Add failpoint for nospace on puts #16018

tjungblu · 2023-06-06T09:30:01Z

This CR introduces a new failput that will trigger a member to report no space.

This might need some more legwork, it's the first time I'm adding a failpoint here.

tjungblu · 2023-06-06T09:31:05Z

tests/robustness/failpoints.go

+ member := clus.Procs[rand.Int()%len(clus.Procs)]
+ for member.IsRunning() {
+ lg.Info("Setting up gofailpoint", zap.String("failpoint", f.Name()))
+ err := member.Failpoints().Setup(ctx, f.Name(), "return")


over time, this might render the cluster entirely unusable - what's the best way to turn this off for a given member? After x-minutes? Only if there's still quorum?

Robustness tests iteration (create cluster, run traffic, inject failpoint and delete cluster) takes usually 5s, max a minute.

seems I was out of the loop for too long, are the longer nightly linearizability tests not a thing anymore?

They are a thing, but we run 100x 5s iteration

tjungblu · 2023-06-06T09:31:36Z

tests/robustness/failpoints.go

+ if err != nil {
+ panic(err)
+ }
+ if v.LessThan(version.V3_6) {


is this sensible? I believe this should be easy to backport to 3.5 and 3.4 however

This would not be needed if you used code from goPanicFailpoint that checks list of failpoints exposed by gofail

added and reused, thanks

serathius · 2023-06-06T09:59:05Z

tests/robustness/failpoints.go

+ lg.Info("Setting up gofailpoint", zap.String("failpoint", f.Name()))
+ err := member.Failpoints().Setup(ctx, f.Name(), "return")
+ if err != nil {
+ lg.Info("goFailpoint setup failed", zap.String("failpoint", f.Name()), zap.Error(err))

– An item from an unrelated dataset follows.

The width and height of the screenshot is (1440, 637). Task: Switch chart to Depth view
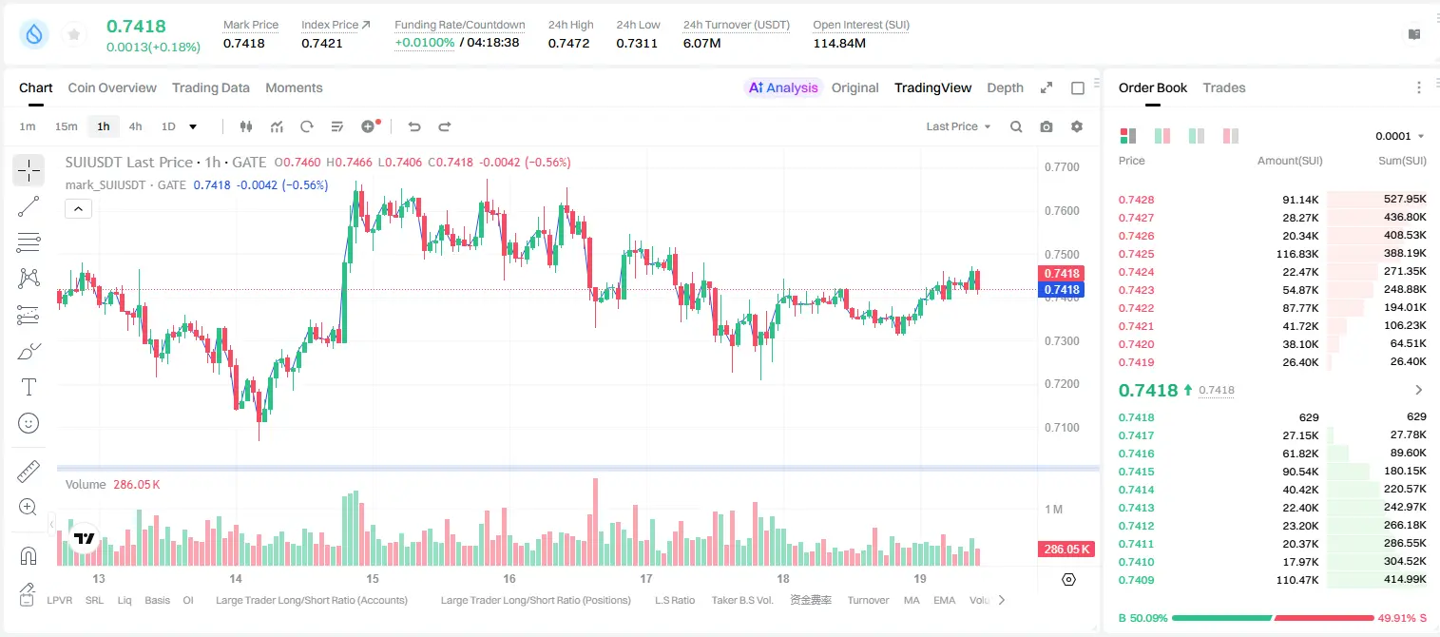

We need to assert that failpoint was executed at least once. Please follow #14729 on how to do that.

done, it's much easier than sleep testing

serathius · 2023-06-06T10:02:00Z

Please give me more context on why you want to introduce this failpoint. I want to make sure that we not only code it, but also address the overall issues with no space alarms.

tjungblu · 2023-06-07T12:38:16Z

Please give me more context on why you want to introduce this failpoint. I want to make sure that we not only code it, but also address the overall issues with no space alarms.

I was briefly seeing a panic after playing around the authbackend implementation paths, which led me to run the linearization test for longer while dropping out a node at random with this alarm. I'll add a more specific test once I've figured out how to properly repro this...

(setting to draft in the meantime)

Adding a new flag to retain e2e etcd process logs after stop and saving next to the visualized model. Spun out of etcd-io#16018 where I used it for easier local debugging on model violations. Signed-off-by: Thomas Jungblut <[email protected]>

Adding a new flag to retain e2e etcd process logs after stop and saving next to the visualized model. Spun out of etcd-io#16018 where I used it for easier local debugging on model violations. Fixes etcd-io#15079 partially. Signed-off-by: Thomas Jungblut <[email protected]>

Adding a set of functions which retain e2e etcd process logs after stop and saving next to the visualized model during robustness tests. Spun out of etcd-io#16018 where I used it for easier local debugging on model violations. Fixes etcd-io#15079 partially. Signed-off-by: Thomas Jungblut <[email protected]>

stale · 2023-09-17T01:16:33Z

This issue has been automatically marked as stale because it has not had recent activity. It will be closed after 21 days if no further activity occurs. Thank you for your contributions.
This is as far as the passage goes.